December 16, 2004, 4:32 PM PST

By Anonymous


This time I didn't make it up. From the strange, inventive, and apparently European Web site socialfiction.org comes Psychogeographical Markup Language, a way to tag urban environments with metadata that's not cartographic but emotional. They say, "PML incorporates work done in fields like annotated space, geo-tagging, mental mapping, GIS & collaborative mapping but is different in that it aims at the invisible & the absurd."



As socialfiction's explanation puts it, it's kind of a way for a bunch of people walking around to assemble non-geographic maps that reflect how people feel about the urban fabric at a given location. Old-school analogue is Kevin Lynch's mental model, as in Image of the City.



Or, looked at another (cooler) way, it's the cheat code for a city. You know, like in Doom, when you type IDDQD and become invulnerable? Oh, come on, people -- all the kids are playing the "computer games." You should check it out.



Very nifty are the different metadata tags that PML allows for a given space. Check it:

Places can be perceived as:

Distinct (when a place is distinct in any way from the surroundings)

Open (the node present itself as welcoming, it seems to invite your entrance)

Close (the node present itself as not welcome to visitors)

Lively (a place seems evolving, a centre for social interaction)

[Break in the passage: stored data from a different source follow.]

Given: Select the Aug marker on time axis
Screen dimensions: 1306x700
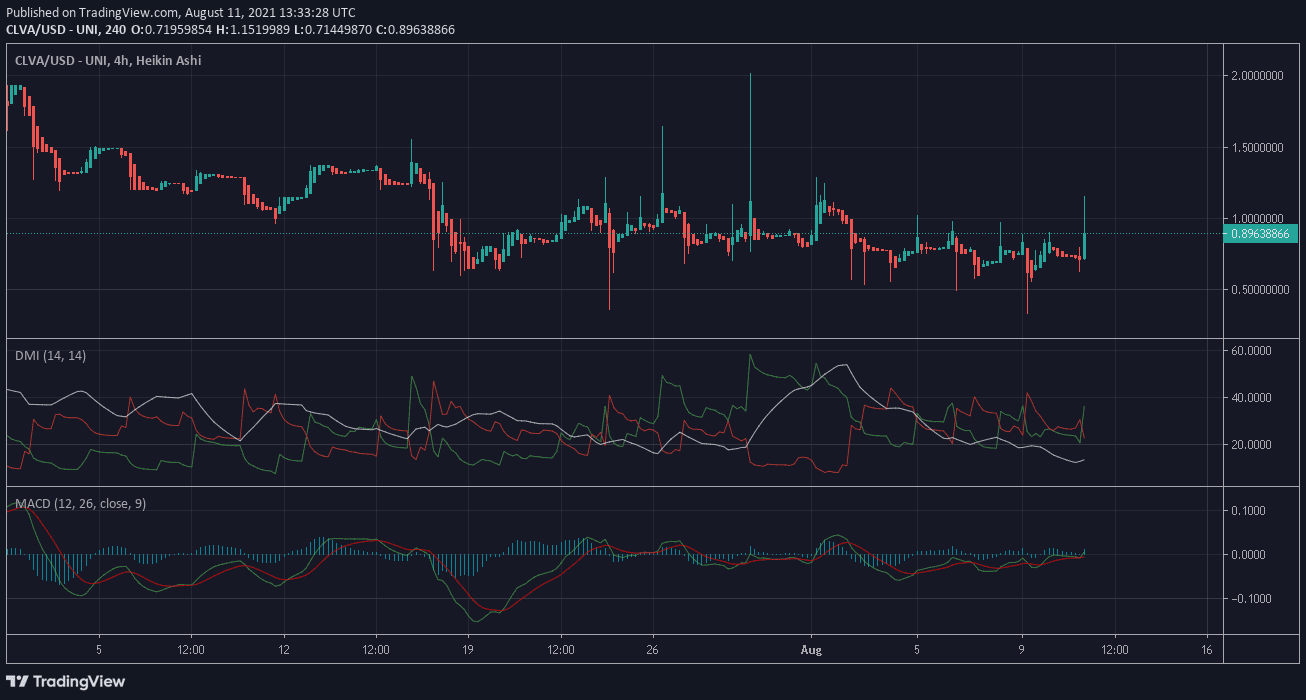Looking at the screenshot, I should (811, 648).
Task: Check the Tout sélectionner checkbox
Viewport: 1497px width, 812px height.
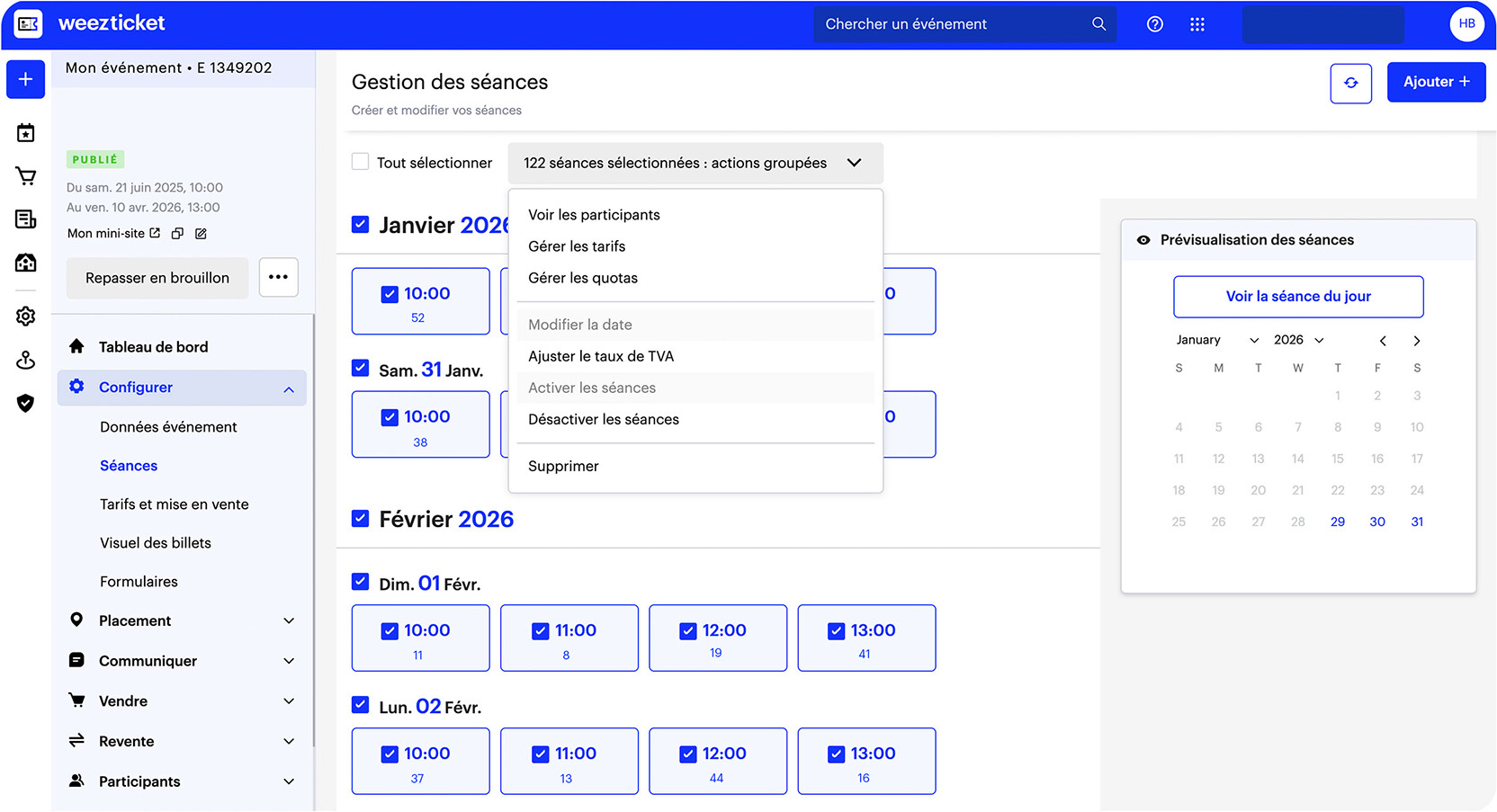Action: click(x=361, y=162)
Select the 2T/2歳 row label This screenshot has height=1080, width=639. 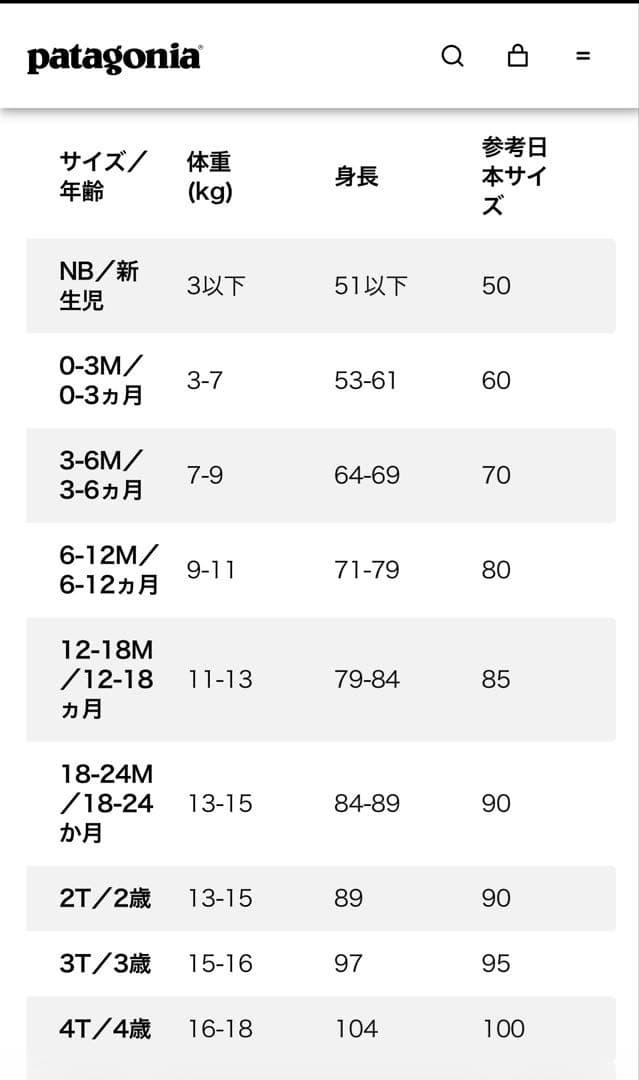point(105,898)
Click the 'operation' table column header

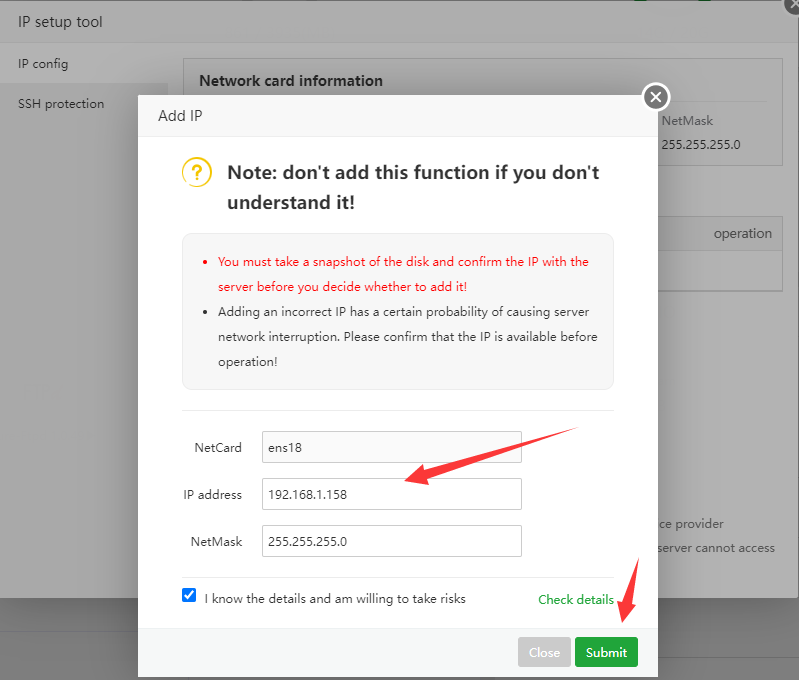click(742, 234)
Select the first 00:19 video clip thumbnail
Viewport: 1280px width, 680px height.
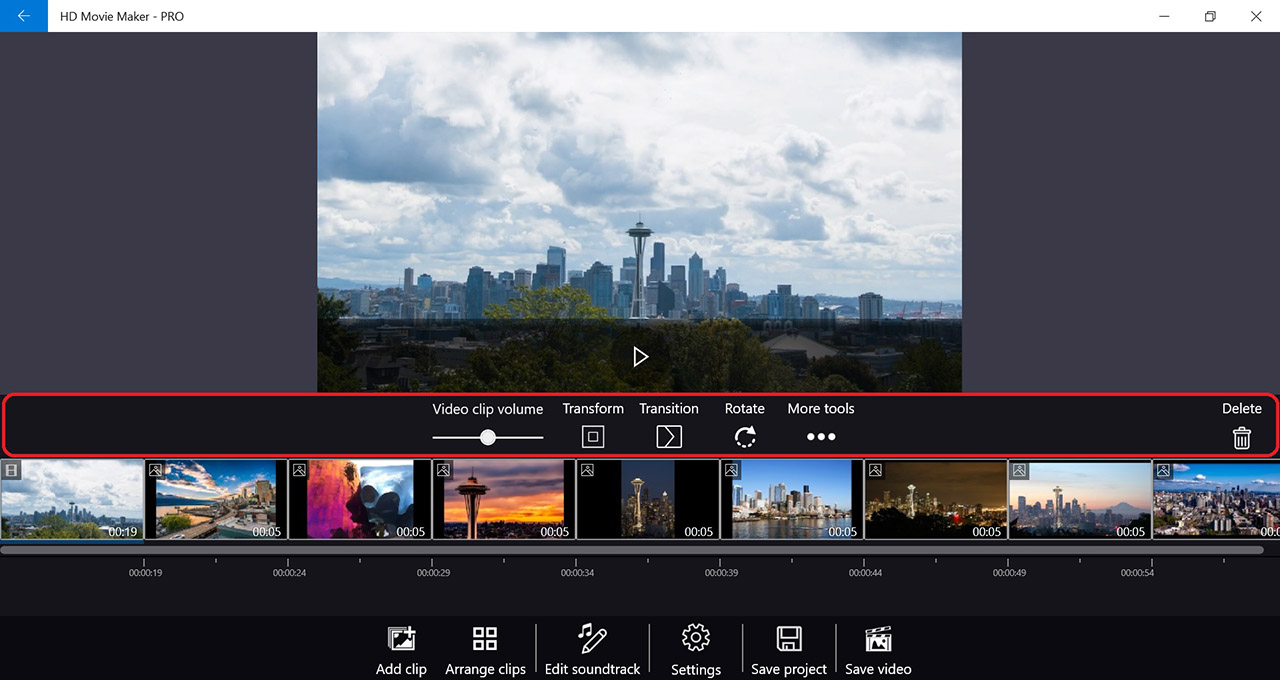(x=72, y=500)
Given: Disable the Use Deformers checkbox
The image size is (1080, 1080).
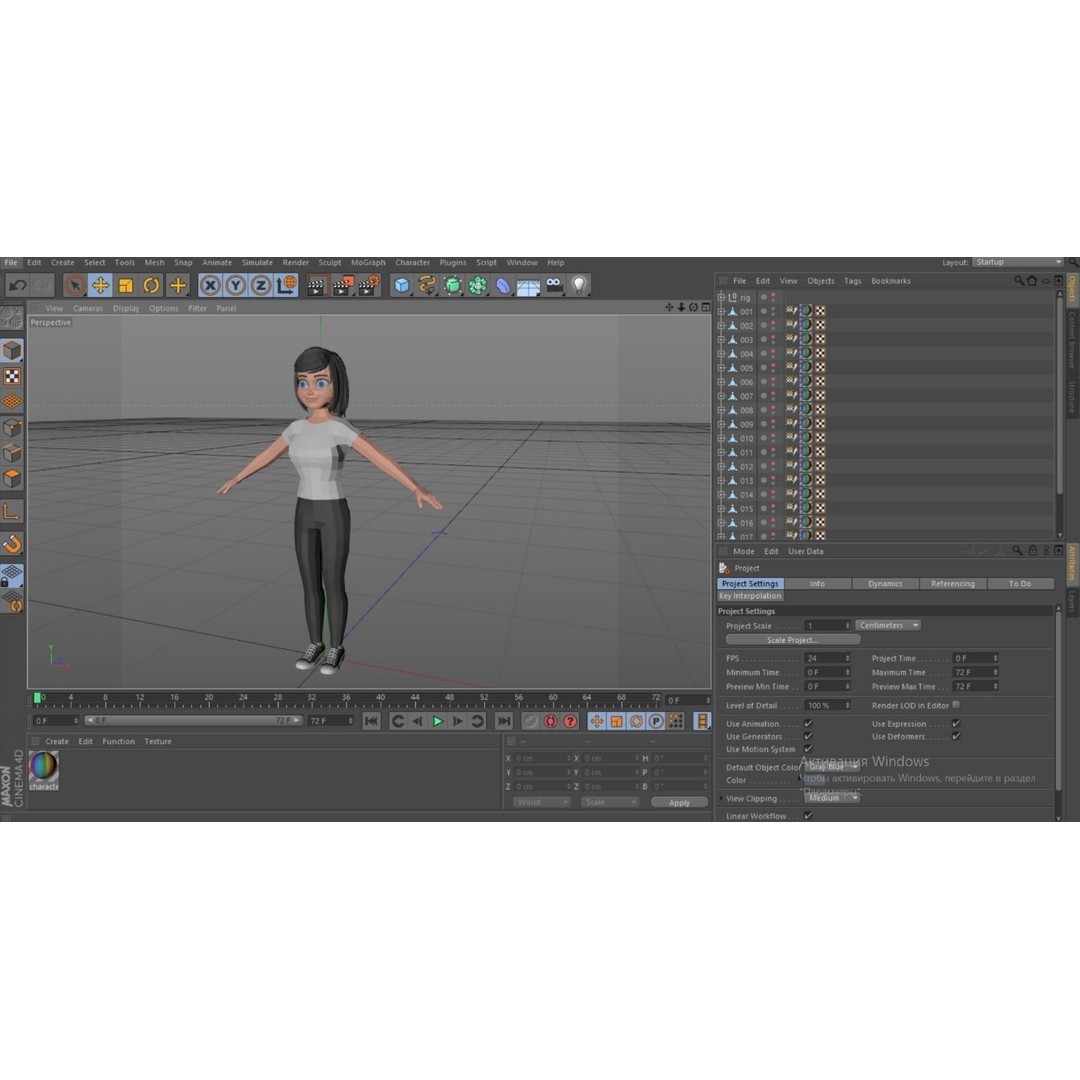Looking at the screenshot, I should [956, 737].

Ease (a place where you feel at ease, a friendly atmosphere, positive vibes, etc)  

Desolate (a feeling of being at loss)

Hectic (too many sensory perceptions)

Terror (a place that 'expands the soul, and awakens the faculties to a high degree of live')

Horror (a place that 'contracts, freezes, and nearly annihilates' the soul)

Stim (a point of stimulation)

Dross (a space that is ignored, a wasted space)

Colour (instead of tagging with words, this tag allows for classification using your own colour-coding system)





How we feel about our cities and how we record/track/codify/encode our cities should not be separate.



Thanks, Warren@diepunyhumans!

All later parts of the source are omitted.